A doxorrubicina é utilizada no tratamento de diferentes leucemias, linfomas e sarcomas pediátricos. No entanto, como acontece com outros medicamentos de quimioterapia, a sua ação não se limita às células tumorais e pode afetar células saudáveis.

No caso das antraciclinas, uma das principais preocupações é o coração. A longo prazo, estes medicamentos podem provocar alterações que enfraquecem o músculo cardíaco e aumentam o risco de insuficiência cardíaca.

O dexrazoxano foi desenvolvido precisamente para ajudar a proteger o tecido cardíaco destes efeitos.

Para perceber se essa proteção se mantém ao longo dos anos, investigadores da  ⁠University of Florida College of Medicine (EUA), do ⁠Fred Hutchinson Cancer Center (EUA) e da  ⁠University at Buffalo (EUA) acompanharam cerca de 900 sobreviventes de cancro pediátrico até à idade adulta.
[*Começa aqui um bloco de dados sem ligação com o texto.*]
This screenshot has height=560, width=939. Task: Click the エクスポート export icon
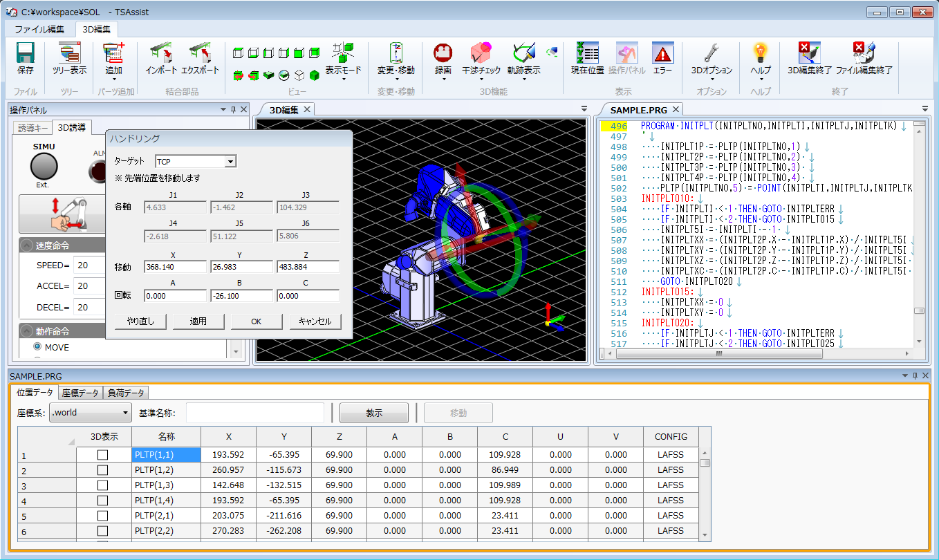[200, 54]
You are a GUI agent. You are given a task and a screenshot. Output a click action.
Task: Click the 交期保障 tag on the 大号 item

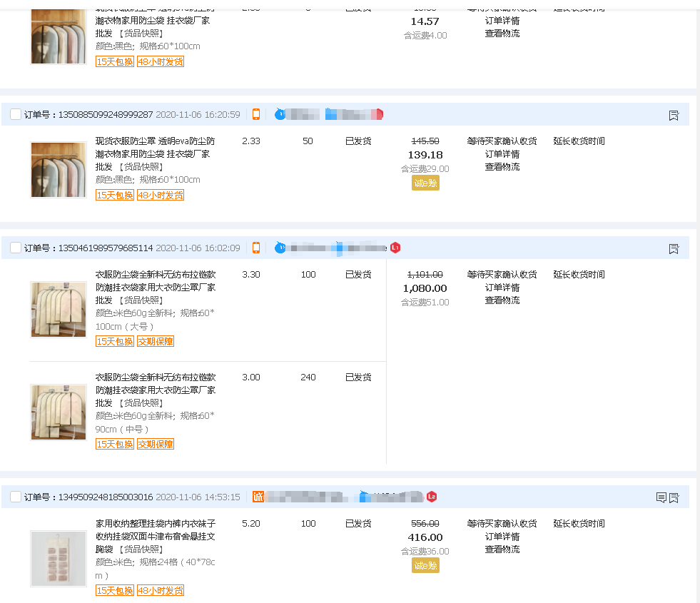(x=156, y=342)
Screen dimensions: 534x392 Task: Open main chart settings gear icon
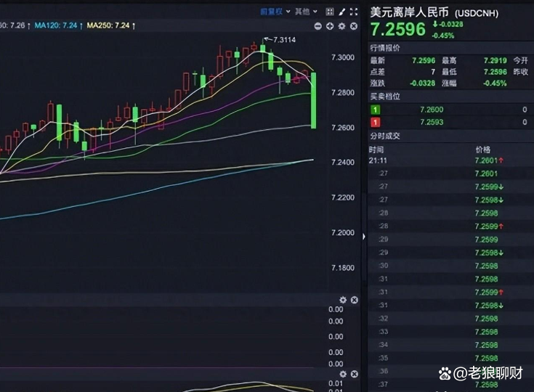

Entre os participantes, 230 foram acompanhados durante pelo menos 10 anos e quase 200 durante mais de 15 anos. Cerca de metade tinha recebido dexrazoxano durante o tratamento.

Corações mais saudáveis mais de 15 anos depois

Os ecocardiogramas realizados vários anos após o fim da terapêutica mostraram que os participantes que tinham recebido dexrazoxano apresentavam uma função cardíaca significativamente mais favorável.
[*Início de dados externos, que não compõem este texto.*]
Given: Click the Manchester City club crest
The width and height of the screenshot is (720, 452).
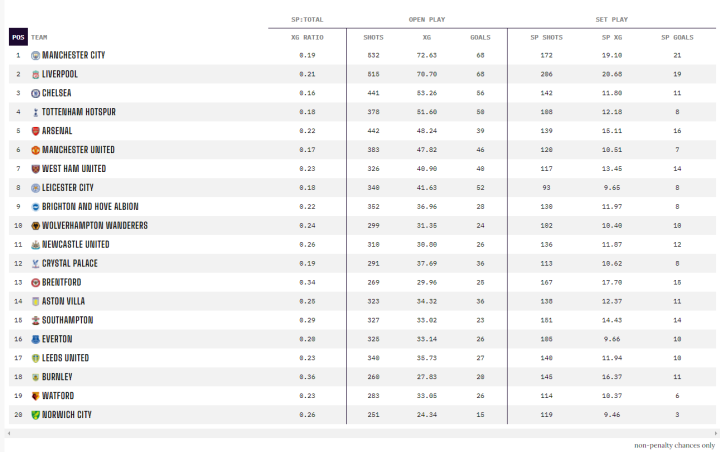Looking at the screenshot, I should (36, 55).
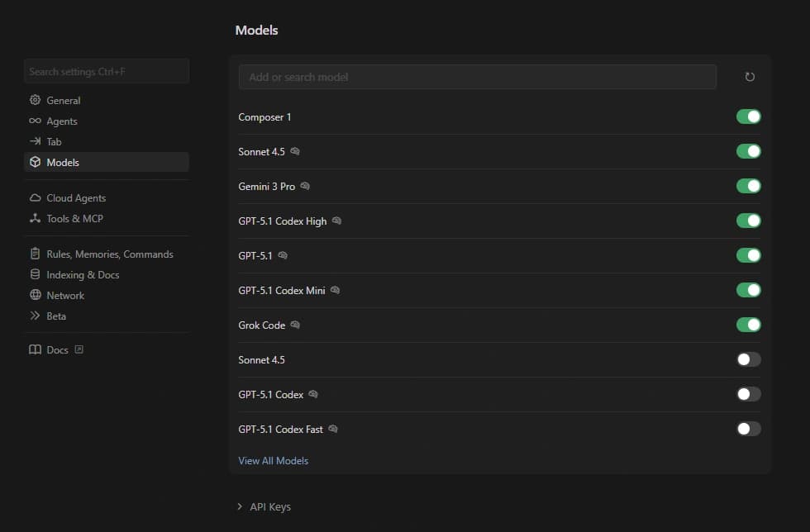The width and height of the screenshot is (810, 532).
Task: Disable the Composer 1 model
Action: 748,116
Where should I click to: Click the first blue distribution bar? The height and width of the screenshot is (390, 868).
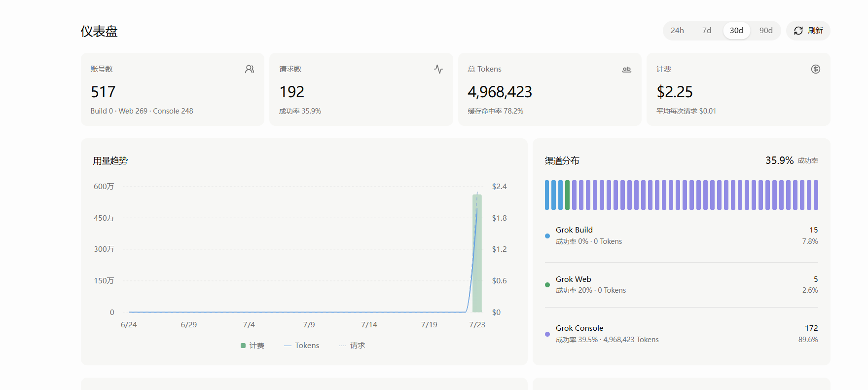tap(547, 195)
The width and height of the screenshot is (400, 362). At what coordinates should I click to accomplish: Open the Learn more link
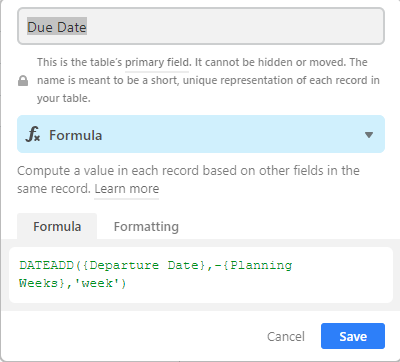(127, 189)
Em muitos casos, estes sobreviventes puderam mesmo ser classificados como tendo um risco moderado de problemas cardíacos, em vez de um risco elevado.

Os resultados reforçam, assim, a evidência de que a proteção proporcionada pelo dexrazoxano durante o tratamento pode prolongar-se por muitos anos.

No futuro, esta informação poderá também ajudar a definir de forma mais individualizada o acompanhamento cardíaco dos sobreviventes. Os investigadores admitem que algumas pessoas que receberam dexrazoxano poderão eventualmente necessitar de ecocardiogramas com menor frequência, embora sublinhem que são necessários mais estudos antes de alterar as atuais recomendações de vigilância.

A equipa pretende continuar a acompanhar estes sobreviventes para compreender como evolui a sua saúde cardiovascular à medida que envelhecem, incluindo quando chegarem aos 50 e 60 anos.

O estudo contou com apoio dos ⁠National Institutes of Health (EUA) e do  ⁠Children’s Oncology Group (EUA).